**Task brief:** Every line holding the string "coordinates" should be copied from the listing.

**Data for processing:**
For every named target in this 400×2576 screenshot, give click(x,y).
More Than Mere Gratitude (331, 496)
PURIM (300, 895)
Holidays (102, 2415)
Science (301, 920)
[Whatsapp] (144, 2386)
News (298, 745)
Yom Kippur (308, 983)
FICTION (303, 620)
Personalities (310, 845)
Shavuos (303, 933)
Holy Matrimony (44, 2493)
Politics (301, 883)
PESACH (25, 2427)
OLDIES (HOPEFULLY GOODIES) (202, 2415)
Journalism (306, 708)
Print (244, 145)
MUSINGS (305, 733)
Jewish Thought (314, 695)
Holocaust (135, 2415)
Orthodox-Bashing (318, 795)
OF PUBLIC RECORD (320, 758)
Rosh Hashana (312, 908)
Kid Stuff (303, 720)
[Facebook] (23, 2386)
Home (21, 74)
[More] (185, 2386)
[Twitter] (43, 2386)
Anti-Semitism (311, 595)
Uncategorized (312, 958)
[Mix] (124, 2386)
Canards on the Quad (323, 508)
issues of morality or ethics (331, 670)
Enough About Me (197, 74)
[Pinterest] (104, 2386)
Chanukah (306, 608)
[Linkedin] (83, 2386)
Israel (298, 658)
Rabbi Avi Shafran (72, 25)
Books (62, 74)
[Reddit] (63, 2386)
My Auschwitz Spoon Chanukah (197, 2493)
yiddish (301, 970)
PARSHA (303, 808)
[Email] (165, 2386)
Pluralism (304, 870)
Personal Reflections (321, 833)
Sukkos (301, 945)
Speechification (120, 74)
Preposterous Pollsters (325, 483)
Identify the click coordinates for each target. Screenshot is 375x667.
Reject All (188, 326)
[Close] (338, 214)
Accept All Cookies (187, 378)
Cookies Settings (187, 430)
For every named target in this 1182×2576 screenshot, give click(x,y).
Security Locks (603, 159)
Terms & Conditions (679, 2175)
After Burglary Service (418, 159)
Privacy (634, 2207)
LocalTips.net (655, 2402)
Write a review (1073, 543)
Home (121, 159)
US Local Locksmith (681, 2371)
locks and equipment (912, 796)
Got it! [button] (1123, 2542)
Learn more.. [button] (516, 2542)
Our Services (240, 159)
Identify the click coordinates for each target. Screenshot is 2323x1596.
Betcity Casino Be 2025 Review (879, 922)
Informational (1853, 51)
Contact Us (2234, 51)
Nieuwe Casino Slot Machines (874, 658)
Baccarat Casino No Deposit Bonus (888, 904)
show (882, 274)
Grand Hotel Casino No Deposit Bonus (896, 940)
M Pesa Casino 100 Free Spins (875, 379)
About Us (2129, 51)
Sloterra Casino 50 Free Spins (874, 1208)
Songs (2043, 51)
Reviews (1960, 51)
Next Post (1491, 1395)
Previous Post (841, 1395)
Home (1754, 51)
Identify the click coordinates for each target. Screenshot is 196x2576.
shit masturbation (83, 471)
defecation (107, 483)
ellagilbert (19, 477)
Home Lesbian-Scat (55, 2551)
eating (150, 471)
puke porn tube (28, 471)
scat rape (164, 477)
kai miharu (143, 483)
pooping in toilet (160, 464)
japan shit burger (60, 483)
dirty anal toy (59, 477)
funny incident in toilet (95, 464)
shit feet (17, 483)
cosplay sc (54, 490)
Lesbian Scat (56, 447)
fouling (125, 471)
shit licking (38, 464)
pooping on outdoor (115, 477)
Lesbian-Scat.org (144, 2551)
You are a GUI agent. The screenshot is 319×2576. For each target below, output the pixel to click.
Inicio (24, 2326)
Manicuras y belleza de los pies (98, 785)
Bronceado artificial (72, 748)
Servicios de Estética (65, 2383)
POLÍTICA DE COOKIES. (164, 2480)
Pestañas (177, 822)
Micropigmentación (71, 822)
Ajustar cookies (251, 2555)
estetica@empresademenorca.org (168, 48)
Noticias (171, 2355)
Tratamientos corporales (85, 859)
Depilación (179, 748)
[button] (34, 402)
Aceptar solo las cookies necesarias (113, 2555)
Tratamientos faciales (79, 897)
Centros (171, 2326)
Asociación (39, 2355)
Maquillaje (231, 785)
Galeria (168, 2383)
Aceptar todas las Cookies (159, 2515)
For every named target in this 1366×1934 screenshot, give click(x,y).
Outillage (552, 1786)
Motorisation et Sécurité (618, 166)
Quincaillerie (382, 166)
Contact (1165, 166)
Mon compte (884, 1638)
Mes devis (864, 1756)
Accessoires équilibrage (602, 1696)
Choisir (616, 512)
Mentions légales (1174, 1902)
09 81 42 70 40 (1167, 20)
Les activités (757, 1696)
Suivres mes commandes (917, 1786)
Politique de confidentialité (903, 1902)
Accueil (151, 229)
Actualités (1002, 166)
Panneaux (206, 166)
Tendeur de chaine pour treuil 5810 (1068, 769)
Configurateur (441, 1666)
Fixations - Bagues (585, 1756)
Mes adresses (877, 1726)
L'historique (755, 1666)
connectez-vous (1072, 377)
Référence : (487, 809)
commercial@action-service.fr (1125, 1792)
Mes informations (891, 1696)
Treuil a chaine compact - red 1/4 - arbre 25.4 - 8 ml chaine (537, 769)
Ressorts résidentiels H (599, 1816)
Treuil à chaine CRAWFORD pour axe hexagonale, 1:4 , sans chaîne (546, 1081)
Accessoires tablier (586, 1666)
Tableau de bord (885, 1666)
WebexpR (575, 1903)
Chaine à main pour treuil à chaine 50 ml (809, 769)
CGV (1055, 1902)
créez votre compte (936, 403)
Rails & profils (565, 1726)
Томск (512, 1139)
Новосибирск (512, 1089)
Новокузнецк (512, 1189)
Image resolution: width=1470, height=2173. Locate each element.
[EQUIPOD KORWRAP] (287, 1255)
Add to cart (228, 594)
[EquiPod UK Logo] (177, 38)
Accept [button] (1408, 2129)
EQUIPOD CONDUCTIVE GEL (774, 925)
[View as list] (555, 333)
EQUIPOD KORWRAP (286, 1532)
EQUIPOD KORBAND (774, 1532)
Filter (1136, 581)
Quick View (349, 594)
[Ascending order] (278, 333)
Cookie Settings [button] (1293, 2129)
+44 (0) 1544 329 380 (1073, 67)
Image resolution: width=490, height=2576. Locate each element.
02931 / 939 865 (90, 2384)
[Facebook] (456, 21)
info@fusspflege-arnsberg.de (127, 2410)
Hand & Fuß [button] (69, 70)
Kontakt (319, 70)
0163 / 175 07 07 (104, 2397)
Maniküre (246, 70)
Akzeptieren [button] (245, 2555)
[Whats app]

**Solution to this exercise:**
Identify the click coordinates for each target. Screenshot is 375x667.
Identify the click coordinates for each target. Screenshot is 2323x1596.
Identify the click coordinates for each target. Screenshot is 196x2576.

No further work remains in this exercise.